**TASK REQUIREMENTS**
When you repeat the listing, keep every character as it is.

**RECORDS SHOWN**
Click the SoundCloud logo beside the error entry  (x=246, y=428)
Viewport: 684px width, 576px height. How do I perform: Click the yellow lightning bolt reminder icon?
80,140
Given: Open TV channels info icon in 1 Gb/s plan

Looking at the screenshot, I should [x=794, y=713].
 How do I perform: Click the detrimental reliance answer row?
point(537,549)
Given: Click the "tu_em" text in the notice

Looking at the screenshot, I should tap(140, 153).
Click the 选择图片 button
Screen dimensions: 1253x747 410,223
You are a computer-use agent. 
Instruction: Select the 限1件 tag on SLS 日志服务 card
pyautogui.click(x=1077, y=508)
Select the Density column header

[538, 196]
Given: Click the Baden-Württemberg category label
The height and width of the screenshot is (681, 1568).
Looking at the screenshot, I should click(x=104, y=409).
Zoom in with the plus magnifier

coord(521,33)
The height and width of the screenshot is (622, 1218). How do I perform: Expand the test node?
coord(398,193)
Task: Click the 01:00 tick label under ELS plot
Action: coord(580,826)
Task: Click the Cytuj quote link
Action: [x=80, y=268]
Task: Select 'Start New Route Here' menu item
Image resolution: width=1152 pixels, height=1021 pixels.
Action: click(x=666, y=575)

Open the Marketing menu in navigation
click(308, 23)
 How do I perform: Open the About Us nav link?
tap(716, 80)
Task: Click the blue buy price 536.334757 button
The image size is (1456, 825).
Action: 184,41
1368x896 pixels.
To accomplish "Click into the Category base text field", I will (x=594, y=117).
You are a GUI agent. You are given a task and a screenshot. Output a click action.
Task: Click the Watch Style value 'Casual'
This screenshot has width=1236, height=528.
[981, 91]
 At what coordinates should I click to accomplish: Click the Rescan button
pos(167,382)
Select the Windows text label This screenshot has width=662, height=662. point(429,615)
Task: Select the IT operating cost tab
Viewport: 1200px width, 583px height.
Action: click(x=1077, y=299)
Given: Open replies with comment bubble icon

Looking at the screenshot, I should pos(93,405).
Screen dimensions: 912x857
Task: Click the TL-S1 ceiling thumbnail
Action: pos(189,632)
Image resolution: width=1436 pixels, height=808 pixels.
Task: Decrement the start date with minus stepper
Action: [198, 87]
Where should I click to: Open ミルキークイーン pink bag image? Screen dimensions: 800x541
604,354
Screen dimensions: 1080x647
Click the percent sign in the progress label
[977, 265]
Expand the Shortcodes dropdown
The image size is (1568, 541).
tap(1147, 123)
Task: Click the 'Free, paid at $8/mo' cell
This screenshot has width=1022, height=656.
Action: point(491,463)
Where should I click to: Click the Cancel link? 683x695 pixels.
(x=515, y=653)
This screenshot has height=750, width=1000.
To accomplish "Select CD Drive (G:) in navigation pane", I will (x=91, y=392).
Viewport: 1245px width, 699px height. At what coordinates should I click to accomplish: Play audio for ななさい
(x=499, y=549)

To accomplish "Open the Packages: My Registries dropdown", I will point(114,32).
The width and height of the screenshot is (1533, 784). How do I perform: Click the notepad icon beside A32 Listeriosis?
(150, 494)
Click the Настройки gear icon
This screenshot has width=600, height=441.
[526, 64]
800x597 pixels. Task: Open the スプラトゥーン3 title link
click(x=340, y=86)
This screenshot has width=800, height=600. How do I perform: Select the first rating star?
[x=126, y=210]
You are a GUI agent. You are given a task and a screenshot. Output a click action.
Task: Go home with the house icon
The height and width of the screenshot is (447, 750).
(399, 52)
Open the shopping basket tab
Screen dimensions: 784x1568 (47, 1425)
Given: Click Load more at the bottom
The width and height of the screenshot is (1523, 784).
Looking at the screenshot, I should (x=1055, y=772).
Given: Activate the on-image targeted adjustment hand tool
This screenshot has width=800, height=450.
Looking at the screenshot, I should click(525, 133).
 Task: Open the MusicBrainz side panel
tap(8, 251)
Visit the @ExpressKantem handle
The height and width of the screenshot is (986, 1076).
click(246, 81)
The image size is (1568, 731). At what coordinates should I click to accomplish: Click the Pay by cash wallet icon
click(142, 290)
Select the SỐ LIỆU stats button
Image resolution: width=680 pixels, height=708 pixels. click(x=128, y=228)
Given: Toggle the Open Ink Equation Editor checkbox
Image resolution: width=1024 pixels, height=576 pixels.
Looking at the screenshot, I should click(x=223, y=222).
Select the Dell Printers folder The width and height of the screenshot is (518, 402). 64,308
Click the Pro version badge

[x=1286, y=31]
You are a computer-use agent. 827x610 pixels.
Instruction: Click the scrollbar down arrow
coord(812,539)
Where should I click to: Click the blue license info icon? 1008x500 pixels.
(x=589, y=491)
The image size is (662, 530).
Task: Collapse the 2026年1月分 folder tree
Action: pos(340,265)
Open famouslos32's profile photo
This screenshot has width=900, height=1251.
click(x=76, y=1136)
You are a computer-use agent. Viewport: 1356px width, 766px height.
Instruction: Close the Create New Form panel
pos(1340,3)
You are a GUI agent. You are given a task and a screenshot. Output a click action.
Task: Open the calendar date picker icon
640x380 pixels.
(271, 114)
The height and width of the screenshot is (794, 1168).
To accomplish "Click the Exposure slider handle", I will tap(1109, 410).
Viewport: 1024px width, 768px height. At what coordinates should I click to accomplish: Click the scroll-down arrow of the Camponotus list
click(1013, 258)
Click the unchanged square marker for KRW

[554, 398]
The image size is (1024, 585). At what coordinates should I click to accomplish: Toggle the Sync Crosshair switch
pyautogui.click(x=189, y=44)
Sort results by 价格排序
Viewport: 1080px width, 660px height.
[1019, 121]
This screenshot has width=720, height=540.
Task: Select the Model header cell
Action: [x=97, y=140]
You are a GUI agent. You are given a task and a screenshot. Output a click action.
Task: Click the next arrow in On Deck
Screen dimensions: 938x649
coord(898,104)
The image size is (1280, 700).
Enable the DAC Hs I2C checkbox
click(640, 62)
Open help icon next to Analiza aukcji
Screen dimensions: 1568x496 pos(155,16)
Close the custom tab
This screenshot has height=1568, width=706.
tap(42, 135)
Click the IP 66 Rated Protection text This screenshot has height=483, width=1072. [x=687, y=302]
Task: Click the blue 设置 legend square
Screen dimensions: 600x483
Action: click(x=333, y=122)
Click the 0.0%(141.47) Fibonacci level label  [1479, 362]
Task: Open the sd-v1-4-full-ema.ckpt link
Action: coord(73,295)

**ANSWER TO THIS EXERCISE**
Click the SoundCloud logo beside the error entry  (x=246, y=428)
Viewport: 684px width, 576px height. How do I perform: Click the yellow lightning bolt reminder icon?
80,140
Given: Open TV channels info icon in 1 Gb/s plan

Looking at the screenshot, I should [x=794, y=713].
 How do I perform: Click the detrimental reliance answer row?
point(537,549)
Given: Click the "tu_em" text in the notice

Looking at the screenshot, I should tap(140, 153).
Click the 选择图片 button
Screen dimensions: 1253x747 410,223
You are a computer-use agent. 
Instruction: Select the 限1件 tag on SLS 日志服务 card
pyautogui.click(x=1077, y=508)
Select the Density column header

[538, 196]
Given: Click the Baden-Württemberg category label
The height and width of the screenshot is (681, 1568).
Looking at the screenshot, I should click(x=104, y=409).
Zoom in with the plus magnifier

coord(521,33)
The height and width of the screenshot is (622, 1218). How do I perform: Expand the test node?
coord(398,193)
Task: Click the 01:00 tick label under ELS plot
Action: coord(580,826)
Task: Click the Cytuj quote link
Action: [x=80, y=268]
Task: Select 'Start New Route Here' menu item
Image resolution: width=1152 pixels, height=1021 pixels.
Action: click(x=666, y=575)

Open the Marketing menu in navigation
click(308, 23)
 How do I perform: Open the About Us nav link?
tap(716, 80)
Task: Click the blue buy price 536.334757 button
The image size is (1456, 825).
Action: 184,41
1368x896 pixels.
To accomplish "Click into the Category base text field", I will (x=594, y=117).
You are a GUI agent. You are given a task and a screenshot. Output a click action.
Task: Click the Watch Style value 'Casual'
This screenshot has width=1236, height=528.
[981, 91]
 At what coordinates should I click to accomplish: Click the Rescan button
pos(167,382)
Select the Windows text label This screenshot has width=662, height=662. point(429,615)
Task: Select the IT operating cost tab
Viewport: 1200px width, 583px height.
Action: click(x=1077, y=299)
Given: Open replies with comment bubble icon

Looking at the screenshot, I should pos(93,405).
Screen dimensions: 912x857
Task: Click the TL-S1 ceiling thumbnail
Action: pos(189,632)
Image resolution: width=1436 pixels, height=808 pixels.
Task: Decrement the start date with minus stepper
Action: [198, 87]
Where should I click to: Open ミルキークイーン pink bag image? Screen dimensions: 800x541
604,354
Screen dimensions: 1080x647
Click the percent sign in the progress label
[977, 265]
Expand the Shortcodes dropdown
The image size is (1568, 541).
tap(1147, 123)
Task: Click the 'Free, paid at $8/mo' cell
This screenshot has width=1022, height=656.
Action: point(491,463)
Where should I click to: Click the Cancel link? 683x695 pixels.
(x=515, y=653)
This screenshot has height=750, width=1000.
To accomplish "Select CD Drive (G:) in navigation pane", I will (x=91, y=392).
Viewport: 1245px width, 699px height. At what coordinates should I click to accomplish: Play audio for ななさい
(x=499, y=549)

To accomplish "Open the Packages: My Registries dropdown", I will point(114,32).
The width and height of the screenshot is (1533, 784). How do I perform: Click the notepad icon beside A32 Listeriosis?
(150, 494)
Click the Настройки gear icon
This screenshot has width=600, height=441.
[526, 64]
800x597 pixels. Task: Open the スプラトゥーン3 title link
click(x=340, y=86)
This screenshot has width=800, height=600. How do I perform: Select the first rating star?
[x=126, y=210]
You are a GUI agent. You are given a task and a screenshot. Output a click action.
Task: Go home with the house icon
The height and width of the screenshot is (447, 750).
(399, 52)
Open the shopping basket tab
Screen dimensions: 784x1568 (47, 1425)
Given: Click Load more at the bottom
The width and height of the screenshot is (1523, 784).
Looking at the screenshot, I should (x=1055, y=772).
Given: Activate the on-image targeted adjustment hand tool
This screenshot has width=800, height=450.
Looking at the screenshot, I should click(525, 133).
 Task: Open the MusicBrainz side panel
tap(8, 251)
Visit the @ExpressKantem handle
The height and width of the screenshot is (986, 1076).
click(246, 81)
The image size is (1568, 731). At what coordinates should I click to accomplish: Click the Pay by cash wallet icon
click(142, 290)
Select the SỐ LIỆU stats button
Image resolution: width=680 pixels, height=708 pixels. click(x=128, y=228)
Given: Toggle the Open Ink Equation Editor checkbox
Image resolution: width=1024 pixels, height=576 pixels.
Looking at the screenshot, I should click(x=223, y=222).
Select the Dell Printers folder The width and height of the screenshot is (518, 402). 64,308
Click the Pro version badge

[x=1286, y=31]
You are a computer-use agent. 827x610 pixels.
Instruction: Click the scrollbar down arrow
coord(812,539)
Where should I click to: Click the blue license info icon? 1008x500 pixels.
(x=589, y=491)
The image size is (662, 530).
Task: Collapse the 2026年1月分 folder tree
Action: pos(340,265)
Open famouslos32's profile photo
This screenshot has width=900, height=1251.
click(x=76, y=1136)
You are a computer-use agent. Viewport: 1356px width, 766px height.
Instruction: Close the Create New Form panel
pos(1340,3)
You are a GUI agent. You are given a task and a screenshot. Output a click action.
Task: Open the calendar date picker icon
640x380 pixels.
(271, 114)
The height and width of the screenshot is (794, 1168).
To accomplish "Click the Exposure slider handle", I will tap(1109, 410).
Viewport: 1024px width, 768px height. At what coordinates should I click to accomplish: Click the scroll-down arrow of the Camponotus list
click(1013, 258)
Click the unchanged square marker for KRW

[554, 398]
The image size is (1024, 585). At what coordinates should I click to accomplish: Toggle the Sync Crosshair switch
pyautogui.click(x=189, y=44)
Sort results by 价格排序
Viewport: 1080px width, 660px height.
[1019, 121]
This screenshot has width=720, height=540.
Task: Select the Model header cell
Action: [x=97, y=140]
You are a GUI agent. You are given a task and a screenshot. Output a click action.
Task: Click the next arrow in On Deck
Screen dimensions: 938x649
coord(898,104)
The image size is (1280, 700).
Enable the DAC Hs I2C checkbox
click(640, 62)
Open help icon next to Analiza aukcji
Screen dimensions: 1568x496 pos(155,16)
Close the custom tab
This screenshot has height=1568, width=706.
tap(42, 135)
Click the IP 66 Rated Protection text This screenshot has height=483, width=1072. [x=687, y=302]
Task: Click the blue 设置 legend square
Screen dimensions: 600x483
Action: click(x=333, y=122)
Click the 0.0%(141.47) Fibonacci level label  [1479, 362]
Task: Open the sd-v1-4-full-ema.ckpt link
Action: coord(73,295)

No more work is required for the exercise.